Round up of Cryptocurrency News #2 Week 13/07 - 19/07
So much has happened this week! We saw a capitulation point of bitcoin before bears took over and we saw the selling pressure push Bitcoin down toward the $9000USD mark then move back up above $9100USD So far it has been a stable hold, however we may see some more action within the coming weeks.
Widespread scamming within the Twitter-sphere, Youtube and other platforms as Bitcoin and other cryptocurrencies may seem like fair game. Cryptocurrencies providing big payouts for scammers without the ability for reversals of accounts. Remember if something seems too good to be true, do some research or just plain do not respond/believe it. Stay safe and careful with your funds!
On the brightside, there has been even more adoption of cryptocurrencies as rumours of Paypal utilising cryptocurrency has been confirmed as they are developing crypto capabilities. In addition to this we received exciting news at the start of this week about Binance partnering with Swipe (SXP) and offering a debit card to spend BNB, SXP, BTC and BUSD. ( I will be keeping a swift eye on BNB and Swipe as its utilisation as tokens has just increased 43 fold).

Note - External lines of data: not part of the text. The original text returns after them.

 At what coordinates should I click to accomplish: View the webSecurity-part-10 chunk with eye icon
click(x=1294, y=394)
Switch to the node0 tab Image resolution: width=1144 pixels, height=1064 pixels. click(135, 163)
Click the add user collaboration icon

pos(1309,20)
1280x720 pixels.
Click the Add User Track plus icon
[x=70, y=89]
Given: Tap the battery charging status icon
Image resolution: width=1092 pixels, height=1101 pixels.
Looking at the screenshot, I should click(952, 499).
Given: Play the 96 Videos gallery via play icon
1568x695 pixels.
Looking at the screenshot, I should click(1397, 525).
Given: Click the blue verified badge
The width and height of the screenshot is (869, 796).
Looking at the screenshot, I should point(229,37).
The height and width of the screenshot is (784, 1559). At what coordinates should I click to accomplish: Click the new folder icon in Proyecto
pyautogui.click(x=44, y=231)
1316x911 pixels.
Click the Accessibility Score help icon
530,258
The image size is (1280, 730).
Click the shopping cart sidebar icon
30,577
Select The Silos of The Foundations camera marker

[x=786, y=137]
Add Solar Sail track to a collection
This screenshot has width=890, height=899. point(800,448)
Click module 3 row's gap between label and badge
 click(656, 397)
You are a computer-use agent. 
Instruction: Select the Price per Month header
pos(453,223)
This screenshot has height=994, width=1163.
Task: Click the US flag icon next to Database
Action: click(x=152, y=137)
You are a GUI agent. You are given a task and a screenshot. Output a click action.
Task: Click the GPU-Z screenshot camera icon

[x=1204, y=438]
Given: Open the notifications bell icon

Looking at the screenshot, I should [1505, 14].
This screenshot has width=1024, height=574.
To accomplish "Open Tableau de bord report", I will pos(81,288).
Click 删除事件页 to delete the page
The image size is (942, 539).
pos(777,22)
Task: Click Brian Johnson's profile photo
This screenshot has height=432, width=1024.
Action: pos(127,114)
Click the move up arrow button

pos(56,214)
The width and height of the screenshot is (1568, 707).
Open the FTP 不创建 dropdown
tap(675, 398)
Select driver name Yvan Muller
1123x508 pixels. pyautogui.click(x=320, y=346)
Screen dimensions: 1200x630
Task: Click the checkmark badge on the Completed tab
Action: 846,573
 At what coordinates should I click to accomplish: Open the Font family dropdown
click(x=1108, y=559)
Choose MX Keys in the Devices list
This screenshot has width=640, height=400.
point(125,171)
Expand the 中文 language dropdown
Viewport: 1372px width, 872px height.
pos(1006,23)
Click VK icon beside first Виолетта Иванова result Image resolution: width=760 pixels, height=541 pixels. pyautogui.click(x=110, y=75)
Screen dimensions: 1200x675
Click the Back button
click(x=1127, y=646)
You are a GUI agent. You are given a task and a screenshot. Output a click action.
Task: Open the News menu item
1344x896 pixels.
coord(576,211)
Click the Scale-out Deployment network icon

Positive news for the Bitcoin network as its hashrate reaches all time high which helps to secure the network further even though mining profits have dropped by 50% from the recent halving. If you didn't know already the last Bitcoin will be expected to be mined in 2140 with its difficulty ever increasing and each time securing the network further. Processing units will have to become faster, stronger and most importantly more cost effective to continue to entice miners for the block rewards and further renewable energy practices.
Furthermore we can see Central banks and countries discussing and developing Central Bank Digital Currencies (CBDC). Read more about it here https://www.investopedia.com/terms/c/central-bank-digital-currency-cbdc.asp and check out some of the developments in the world above. This shows the popularity and strong nature of cryptocurrencies. As the saying goes "If you cant beat them, JOIN them".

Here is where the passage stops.